Rechov Hanevi’im in Jerusalem is a long block with a rich past, presently undergoing enormous transition, and anticipating a very bright future.
Located behind Jaffa Street starting opposite the Old City’s Sha’ar Shechem (Damascus Gate) and running northwest past Safra Square until Kikar Davidka (Davidka Square) in Central Jerusalem, Rechov Hanevi’im was created in the mid-nineteenth century and housed many important and architecturally beautiful buildings, including monasteries, government buildings, residences, hotels, and many hospitals and consulates. In fact, before it received its official name at the beginning of the British Mandate, it was called both the Hospitals Street and the Consular Street. Practically every building on the block has its own rich history.
Starting in 1929 with the Arab riots in Jerusalem and Chevron, the block started to deteriorate. Some of the Jewish homes and synagogues were destroyed in the riots and tragically19 Jews were killed. In the aftermath, not all of the areas were repopulated. Then, in 1936, the Arabs began a 3-year revolt; in response, the British military evacuated a number of the Jewish communities and Hanevi’im became the border between the Jewish communities on the western side and the Arabs on the east. Finally, after the British left in 1948 and until the reunification of Jerusalem in 1967, parts of Hanevi’im Street served as the border between Israel and Jordanian–controlled Jerusalem and the block had to be evacuated due to constant sniper fire.
In 1967, the entire block came back into Jewish hands and for a long while the neighborhood remained in disarray. However, over the past few years, the situation has changed radically and the neighborhood has truly started the process of gentrification. The municipality has upzoned the area to enhance the properties’ value, and has issued permits to construct large residential projects. Although these new buildings are going to change the character of the block, it has more importantly made the area relevant again. Currently there are a number of luxurious new developments under construction or about to break ground, totaling approximately 400 units plus two hotels. The buildings cater to vacationers and an older set of permanent residents who don’t need communal facilities such as schools, and who look forward to enjoying access to all the wonderful synagogues, shopping and cultural establishments in central Jerusalem, in addition to easy access to the Old City.

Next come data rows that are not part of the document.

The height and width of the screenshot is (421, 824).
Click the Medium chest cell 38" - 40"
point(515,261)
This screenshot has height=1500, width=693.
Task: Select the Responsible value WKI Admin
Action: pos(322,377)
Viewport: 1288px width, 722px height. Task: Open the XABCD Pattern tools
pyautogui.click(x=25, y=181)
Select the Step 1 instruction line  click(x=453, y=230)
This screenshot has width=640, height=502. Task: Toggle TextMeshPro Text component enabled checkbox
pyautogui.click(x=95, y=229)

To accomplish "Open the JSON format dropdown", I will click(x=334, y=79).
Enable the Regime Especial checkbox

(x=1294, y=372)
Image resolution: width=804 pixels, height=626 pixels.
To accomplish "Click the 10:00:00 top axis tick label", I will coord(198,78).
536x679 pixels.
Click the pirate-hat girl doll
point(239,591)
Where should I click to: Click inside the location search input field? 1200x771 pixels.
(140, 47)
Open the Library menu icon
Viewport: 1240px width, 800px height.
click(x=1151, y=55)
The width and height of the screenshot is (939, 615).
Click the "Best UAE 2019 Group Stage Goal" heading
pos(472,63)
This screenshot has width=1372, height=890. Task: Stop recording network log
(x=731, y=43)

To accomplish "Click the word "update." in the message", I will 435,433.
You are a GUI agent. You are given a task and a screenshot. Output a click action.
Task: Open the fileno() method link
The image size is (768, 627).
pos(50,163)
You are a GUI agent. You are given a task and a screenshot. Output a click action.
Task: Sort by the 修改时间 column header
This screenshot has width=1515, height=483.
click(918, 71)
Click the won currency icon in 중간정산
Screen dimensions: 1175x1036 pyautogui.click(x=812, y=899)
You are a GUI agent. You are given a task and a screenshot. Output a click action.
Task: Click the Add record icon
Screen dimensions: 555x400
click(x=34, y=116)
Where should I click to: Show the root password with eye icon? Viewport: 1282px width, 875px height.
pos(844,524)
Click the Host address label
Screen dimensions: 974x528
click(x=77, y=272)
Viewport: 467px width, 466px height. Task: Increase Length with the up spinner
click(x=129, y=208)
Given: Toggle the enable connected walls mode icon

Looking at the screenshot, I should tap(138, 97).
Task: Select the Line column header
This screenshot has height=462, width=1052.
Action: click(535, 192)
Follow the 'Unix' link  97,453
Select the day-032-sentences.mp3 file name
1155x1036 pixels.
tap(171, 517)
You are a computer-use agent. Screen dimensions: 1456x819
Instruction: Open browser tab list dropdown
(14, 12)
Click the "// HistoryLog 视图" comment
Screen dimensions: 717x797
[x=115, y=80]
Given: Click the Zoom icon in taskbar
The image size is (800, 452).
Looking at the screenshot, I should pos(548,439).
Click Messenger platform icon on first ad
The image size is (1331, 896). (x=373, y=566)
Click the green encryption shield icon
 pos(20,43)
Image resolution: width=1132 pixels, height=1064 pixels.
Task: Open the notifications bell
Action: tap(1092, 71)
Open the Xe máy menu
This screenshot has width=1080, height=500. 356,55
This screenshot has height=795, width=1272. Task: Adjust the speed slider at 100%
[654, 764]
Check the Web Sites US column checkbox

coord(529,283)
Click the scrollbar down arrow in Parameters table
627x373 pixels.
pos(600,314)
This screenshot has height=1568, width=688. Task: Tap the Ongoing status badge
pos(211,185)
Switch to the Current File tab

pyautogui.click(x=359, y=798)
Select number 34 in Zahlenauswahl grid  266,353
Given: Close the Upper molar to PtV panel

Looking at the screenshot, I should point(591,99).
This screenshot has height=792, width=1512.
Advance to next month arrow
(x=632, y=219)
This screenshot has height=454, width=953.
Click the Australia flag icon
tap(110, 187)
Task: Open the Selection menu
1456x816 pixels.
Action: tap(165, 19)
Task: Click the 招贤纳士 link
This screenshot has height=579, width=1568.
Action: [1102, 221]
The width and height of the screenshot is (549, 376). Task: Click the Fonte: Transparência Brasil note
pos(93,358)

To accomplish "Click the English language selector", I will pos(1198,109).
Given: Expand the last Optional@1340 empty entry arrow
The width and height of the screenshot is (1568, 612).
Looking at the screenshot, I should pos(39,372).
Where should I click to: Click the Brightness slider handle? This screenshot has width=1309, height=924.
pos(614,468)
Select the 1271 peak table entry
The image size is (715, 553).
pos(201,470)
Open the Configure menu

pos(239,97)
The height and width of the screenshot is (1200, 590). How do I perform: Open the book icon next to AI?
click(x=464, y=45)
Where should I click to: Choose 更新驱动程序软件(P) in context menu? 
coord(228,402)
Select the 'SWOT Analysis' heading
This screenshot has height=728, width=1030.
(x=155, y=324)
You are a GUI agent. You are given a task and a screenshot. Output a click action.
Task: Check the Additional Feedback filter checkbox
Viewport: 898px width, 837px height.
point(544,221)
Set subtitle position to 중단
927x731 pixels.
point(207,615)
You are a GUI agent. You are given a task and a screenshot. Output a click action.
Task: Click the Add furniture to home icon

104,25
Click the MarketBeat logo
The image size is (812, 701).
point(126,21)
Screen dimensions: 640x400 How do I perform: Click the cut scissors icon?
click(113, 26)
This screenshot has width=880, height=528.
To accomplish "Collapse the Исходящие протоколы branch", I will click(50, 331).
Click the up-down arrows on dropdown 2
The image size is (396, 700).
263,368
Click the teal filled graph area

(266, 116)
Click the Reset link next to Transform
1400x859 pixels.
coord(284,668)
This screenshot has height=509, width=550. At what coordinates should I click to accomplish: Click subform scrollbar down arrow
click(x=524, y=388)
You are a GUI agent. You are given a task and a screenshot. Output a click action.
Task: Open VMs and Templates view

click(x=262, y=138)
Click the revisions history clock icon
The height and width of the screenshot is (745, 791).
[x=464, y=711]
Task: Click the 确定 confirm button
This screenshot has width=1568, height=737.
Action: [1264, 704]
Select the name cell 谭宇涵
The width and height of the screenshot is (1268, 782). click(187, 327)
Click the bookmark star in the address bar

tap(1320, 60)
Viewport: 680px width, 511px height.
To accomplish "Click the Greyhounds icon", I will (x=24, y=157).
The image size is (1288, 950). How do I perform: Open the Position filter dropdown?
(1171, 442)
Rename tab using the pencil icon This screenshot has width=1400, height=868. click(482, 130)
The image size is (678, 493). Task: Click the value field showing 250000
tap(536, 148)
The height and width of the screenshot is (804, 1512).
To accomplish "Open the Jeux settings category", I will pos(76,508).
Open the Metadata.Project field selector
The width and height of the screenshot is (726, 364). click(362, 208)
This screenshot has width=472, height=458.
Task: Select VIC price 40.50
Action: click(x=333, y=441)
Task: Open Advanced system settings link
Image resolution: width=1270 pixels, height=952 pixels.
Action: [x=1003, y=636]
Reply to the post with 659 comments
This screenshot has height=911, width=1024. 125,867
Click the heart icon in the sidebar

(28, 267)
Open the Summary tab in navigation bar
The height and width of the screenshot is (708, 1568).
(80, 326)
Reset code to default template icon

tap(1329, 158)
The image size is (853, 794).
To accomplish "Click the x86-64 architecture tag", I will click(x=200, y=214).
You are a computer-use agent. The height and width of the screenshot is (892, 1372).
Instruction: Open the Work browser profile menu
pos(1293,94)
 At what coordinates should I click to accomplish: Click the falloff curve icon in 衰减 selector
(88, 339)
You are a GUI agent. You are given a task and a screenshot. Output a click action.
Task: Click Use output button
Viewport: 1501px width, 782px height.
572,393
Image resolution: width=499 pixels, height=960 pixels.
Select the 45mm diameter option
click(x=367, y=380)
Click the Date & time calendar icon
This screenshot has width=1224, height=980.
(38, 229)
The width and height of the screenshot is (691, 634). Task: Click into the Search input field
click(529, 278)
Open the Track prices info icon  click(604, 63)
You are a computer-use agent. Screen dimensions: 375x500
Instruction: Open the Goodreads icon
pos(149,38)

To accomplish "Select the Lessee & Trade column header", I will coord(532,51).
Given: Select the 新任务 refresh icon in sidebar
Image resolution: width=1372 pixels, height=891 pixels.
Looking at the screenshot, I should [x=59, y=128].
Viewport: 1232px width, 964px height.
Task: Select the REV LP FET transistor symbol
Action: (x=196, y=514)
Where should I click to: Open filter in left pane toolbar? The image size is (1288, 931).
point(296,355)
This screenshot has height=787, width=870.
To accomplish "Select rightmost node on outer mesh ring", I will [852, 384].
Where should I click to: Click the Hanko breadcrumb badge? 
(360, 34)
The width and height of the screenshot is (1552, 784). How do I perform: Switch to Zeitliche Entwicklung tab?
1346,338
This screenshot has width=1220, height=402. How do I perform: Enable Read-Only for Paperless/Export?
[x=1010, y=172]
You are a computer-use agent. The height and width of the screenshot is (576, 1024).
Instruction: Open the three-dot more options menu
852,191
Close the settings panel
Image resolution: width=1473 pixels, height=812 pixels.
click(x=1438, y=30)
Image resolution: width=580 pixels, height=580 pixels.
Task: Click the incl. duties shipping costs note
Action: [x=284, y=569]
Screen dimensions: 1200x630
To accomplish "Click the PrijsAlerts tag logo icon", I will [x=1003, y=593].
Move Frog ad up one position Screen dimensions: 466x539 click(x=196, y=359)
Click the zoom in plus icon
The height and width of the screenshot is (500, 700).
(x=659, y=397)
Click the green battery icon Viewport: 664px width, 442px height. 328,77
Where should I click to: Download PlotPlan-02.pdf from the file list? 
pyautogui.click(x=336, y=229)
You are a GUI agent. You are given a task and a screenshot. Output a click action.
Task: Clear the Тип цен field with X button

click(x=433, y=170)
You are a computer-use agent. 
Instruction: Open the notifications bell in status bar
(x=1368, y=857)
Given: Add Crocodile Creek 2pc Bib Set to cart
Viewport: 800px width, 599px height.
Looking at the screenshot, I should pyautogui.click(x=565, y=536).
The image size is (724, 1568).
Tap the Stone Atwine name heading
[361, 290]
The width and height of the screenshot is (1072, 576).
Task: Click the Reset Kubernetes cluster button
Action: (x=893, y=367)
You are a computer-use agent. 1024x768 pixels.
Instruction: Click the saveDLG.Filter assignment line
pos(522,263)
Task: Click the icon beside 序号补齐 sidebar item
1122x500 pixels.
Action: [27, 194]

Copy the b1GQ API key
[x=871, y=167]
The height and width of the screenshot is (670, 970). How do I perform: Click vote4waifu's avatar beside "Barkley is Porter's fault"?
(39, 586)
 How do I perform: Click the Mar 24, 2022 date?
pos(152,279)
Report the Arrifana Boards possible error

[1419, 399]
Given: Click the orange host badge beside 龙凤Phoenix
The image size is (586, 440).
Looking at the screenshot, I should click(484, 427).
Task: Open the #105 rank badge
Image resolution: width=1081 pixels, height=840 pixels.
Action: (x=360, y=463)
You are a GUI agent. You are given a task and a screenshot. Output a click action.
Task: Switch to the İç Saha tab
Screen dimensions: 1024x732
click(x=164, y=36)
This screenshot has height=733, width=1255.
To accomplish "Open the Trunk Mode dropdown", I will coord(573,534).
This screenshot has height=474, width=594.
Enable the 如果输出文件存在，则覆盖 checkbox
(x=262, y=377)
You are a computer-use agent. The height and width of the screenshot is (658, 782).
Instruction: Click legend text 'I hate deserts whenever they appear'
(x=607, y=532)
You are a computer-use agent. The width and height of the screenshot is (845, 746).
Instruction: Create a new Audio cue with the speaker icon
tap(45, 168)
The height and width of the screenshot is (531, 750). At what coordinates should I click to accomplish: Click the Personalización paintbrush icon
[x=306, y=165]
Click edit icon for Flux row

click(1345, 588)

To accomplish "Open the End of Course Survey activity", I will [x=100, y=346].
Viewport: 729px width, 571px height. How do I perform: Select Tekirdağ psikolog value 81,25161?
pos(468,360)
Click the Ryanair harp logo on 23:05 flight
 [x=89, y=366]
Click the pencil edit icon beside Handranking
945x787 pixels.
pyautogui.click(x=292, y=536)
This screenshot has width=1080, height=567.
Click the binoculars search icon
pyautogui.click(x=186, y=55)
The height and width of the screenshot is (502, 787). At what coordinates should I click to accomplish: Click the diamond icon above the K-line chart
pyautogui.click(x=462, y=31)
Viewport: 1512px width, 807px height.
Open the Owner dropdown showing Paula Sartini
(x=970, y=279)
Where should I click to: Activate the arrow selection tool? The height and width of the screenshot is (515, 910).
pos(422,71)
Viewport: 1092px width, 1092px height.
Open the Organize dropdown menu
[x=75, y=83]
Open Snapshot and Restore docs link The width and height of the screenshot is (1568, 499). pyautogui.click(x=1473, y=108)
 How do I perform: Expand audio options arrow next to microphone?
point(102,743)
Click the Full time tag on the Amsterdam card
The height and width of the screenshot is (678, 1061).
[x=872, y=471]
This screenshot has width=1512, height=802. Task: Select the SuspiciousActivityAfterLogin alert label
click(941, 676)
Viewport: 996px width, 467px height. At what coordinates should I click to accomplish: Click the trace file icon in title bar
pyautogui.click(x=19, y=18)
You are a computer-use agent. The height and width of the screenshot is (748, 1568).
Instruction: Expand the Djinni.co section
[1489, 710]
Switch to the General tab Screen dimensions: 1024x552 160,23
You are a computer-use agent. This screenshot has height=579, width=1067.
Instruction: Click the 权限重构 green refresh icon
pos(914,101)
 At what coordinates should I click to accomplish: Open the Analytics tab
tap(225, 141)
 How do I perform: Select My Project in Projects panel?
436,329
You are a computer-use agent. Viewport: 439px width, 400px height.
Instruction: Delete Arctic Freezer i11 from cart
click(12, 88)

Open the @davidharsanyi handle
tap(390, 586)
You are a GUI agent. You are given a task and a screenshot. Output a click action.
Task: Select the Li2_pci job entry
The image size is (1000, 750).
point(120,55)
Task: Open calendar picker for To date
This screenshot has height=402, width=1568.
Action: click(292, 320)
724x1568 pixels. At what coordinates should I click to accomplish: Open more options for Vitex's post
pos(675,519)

Africa Israel is developing a total of 270 units in two neighborhood projects: at 7 Harav Kook Street, located next door to the Ticho House, and Nevi’im Court near the Russian Compound. Yishai Breslauer, head of their North American marketing team, extolled the buildings’ architectural beauty, explaining that they “have been designed to incorporate the motifs and grandeur of the neighborhood in its heyday 100 years ago.”
My clients looking to acquire vacation apartments are starting to get comfortable with buying in this old-new area, and I am excited to be witnessing the rebirth of the Hanevi’im community.